▶ **Problem**
Rewrite every line from the one containing "Click the number 3 rating label" down to the one containing "click(x=114, y=83)", both included and requests and all, scaling each coordinate in the answers by 1.9 and rounding to whole numbers with halves rounded up. Leave out the pictures.
** Start Rows **
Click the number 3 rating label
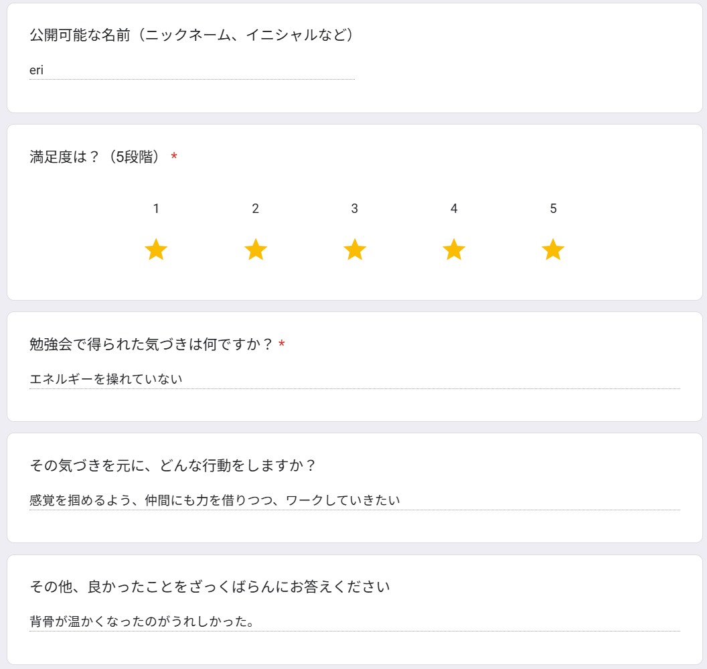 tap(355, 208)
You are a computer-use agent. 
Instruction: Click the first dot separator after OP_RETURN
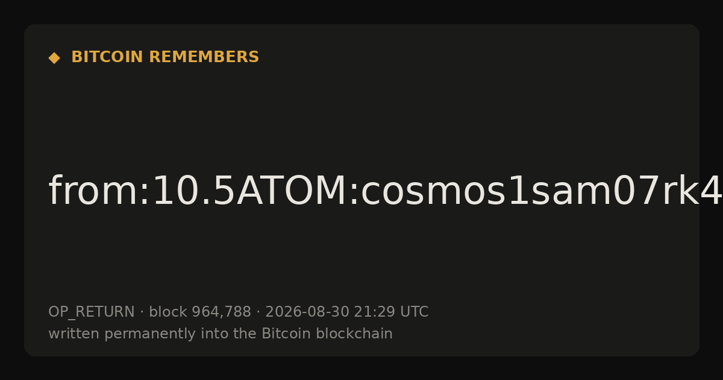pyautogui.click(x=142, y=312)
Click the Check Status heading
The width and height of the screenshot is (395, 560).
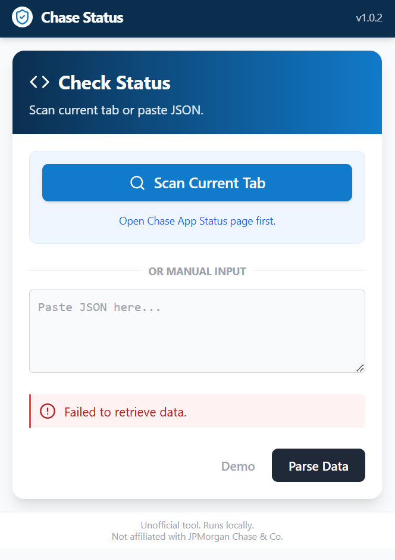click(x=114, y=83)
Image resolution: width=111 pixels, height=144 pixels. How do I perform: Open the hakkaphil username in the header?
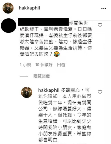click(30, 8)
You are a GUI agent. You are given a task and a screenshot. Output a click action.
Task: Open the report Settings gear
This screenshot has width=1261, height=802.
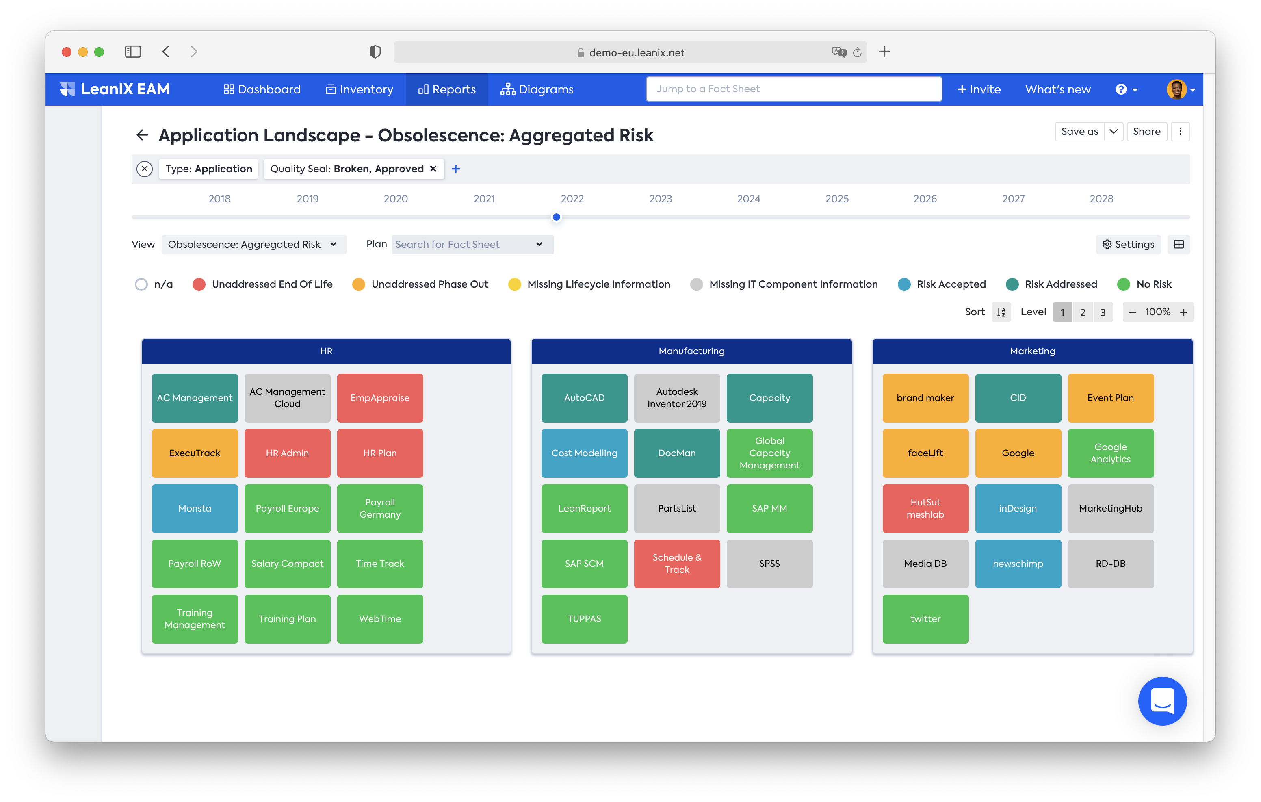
** End Rows **
** Start Rows **
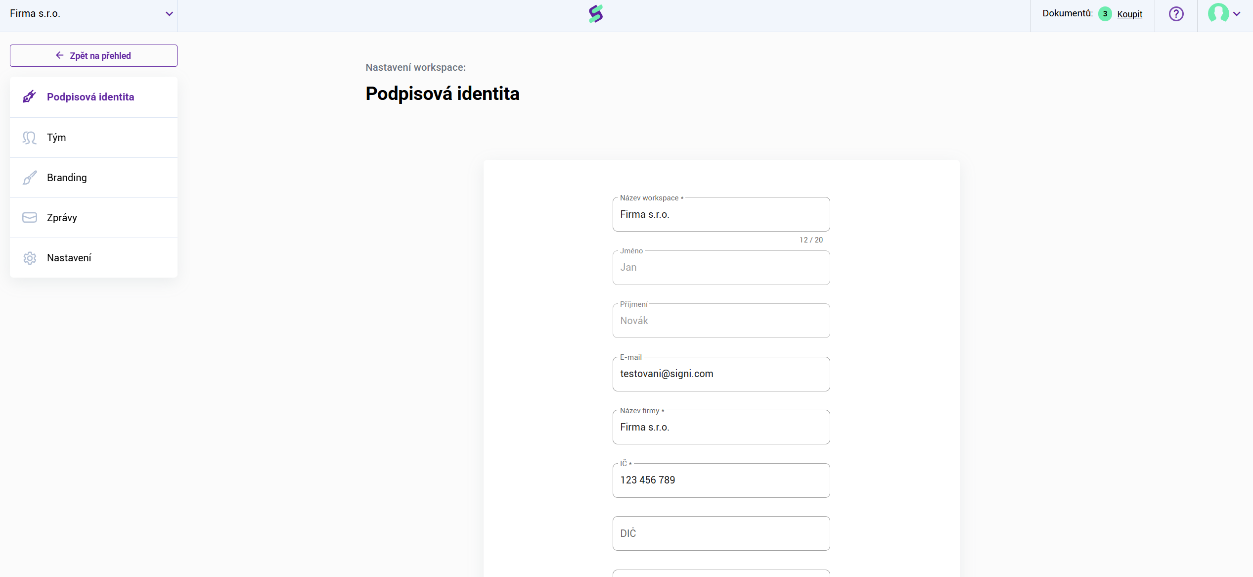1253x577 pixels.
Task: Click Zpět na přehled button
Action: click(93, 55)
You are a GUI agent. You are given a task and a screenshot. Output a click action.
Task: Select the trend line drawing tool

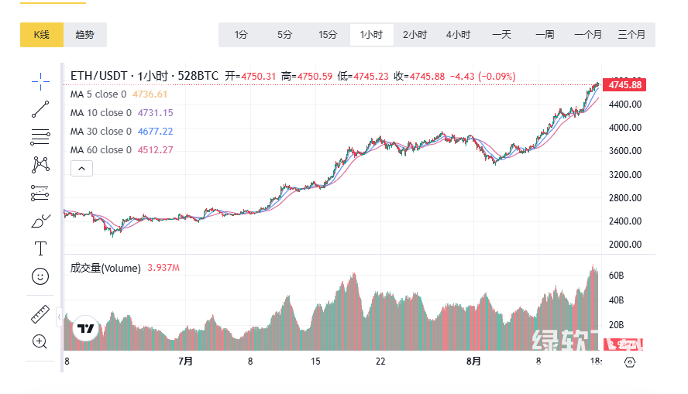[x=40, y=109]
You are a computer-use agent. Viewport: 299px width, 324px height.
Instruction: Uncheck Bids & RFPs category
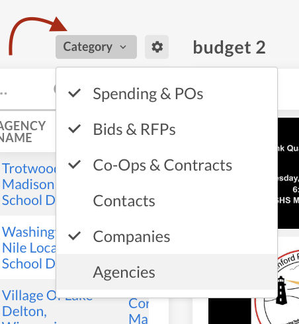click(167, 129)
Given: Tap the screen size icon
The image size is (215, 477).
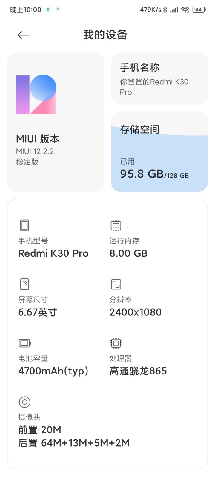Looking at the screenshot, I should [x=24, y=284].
** End Rows **
** Start Rows **
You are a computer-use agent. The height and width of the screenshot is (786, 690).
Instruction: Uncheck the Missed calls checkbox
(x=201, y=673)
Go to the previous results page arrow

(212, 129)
** End Rows **
▶ **Written answer**
Click the number 3 rating label
 tap(675, 395)
You are a computer-use agent. 
Instruction: Click the first dot separator after OP_RETURN
pyautogui.click(x=270, y=593)
Click the Check Status heading
The width and height of the screenshot is (395, 560).
click(x=217, y=158)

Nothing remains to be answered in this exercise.